[Opening Material provided section]

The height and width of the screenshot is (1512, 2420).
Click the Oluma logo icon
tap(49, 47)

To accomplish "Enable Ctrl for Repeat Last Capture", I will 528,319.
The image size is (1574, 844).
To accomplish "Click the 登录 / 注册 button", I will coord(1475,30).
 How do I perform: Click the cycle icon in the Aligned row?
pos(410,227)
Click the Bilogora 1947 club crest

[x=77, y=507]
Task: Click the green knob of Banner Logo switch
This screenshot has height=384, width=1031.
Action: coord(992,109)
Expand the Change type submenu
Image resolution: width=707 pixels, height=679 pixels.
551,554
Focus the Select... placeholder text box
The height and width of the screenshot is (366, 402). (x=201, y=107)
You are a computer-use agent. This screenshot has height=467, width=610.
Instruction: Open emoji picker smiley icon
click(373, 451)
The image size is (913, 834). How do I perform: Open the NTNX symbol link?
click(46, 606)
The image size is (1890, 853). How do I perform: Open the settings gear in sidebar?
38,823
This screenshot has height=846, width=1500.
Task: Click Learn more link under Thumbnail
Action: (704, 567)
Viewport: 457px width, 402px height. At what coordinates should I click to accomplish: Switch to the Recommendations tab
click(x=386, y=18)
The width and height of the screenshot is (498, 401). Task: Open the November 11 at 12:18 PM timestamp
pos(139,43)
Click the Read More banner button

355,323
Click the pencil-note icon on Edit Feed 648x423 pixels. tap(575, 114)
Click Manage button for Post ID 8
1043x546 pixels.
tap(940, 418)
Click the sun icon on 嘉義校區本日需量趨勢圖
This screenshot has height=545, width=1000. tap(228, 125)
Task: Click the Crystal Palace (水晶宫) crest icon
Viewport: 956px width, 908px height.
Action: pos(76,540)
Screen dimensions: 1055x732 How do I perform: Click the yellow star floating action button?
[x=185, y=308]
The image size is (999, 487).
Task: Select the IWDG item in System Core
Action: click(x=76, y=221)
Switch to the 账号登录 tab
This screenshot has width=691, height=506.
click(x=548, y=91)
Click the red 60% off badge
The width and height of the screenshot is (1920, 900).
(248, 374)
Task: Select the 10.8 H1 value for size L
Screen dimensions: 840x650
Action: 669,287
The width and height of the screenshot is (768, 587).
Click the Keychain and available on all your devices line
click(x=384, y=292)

[Closing Material provided section]

Goal of the exercise = From the first line of the records above down to the line containing "Task: Click the green", repeat each line exactly as written. Include both of those lines and add nothing.

Solution =
The height and width of the screenshot is (1512, 2420).
Click the Oluma logo icon
tap(49, 47)

To accomplish "Enable Ctrl for Repeat Last Capture", I will 528,319.
The image size is (1574, 844).
To accomplish "Click the 登录 / 注册 button", I will coord(1475,30).
 How do I perform: Click the cycle icon in the Aligned row?
pos(410,227)
Click the Bilogora 1947 club crest

[x=77, y=507]
Task: Click the green knob of Banner Logo switch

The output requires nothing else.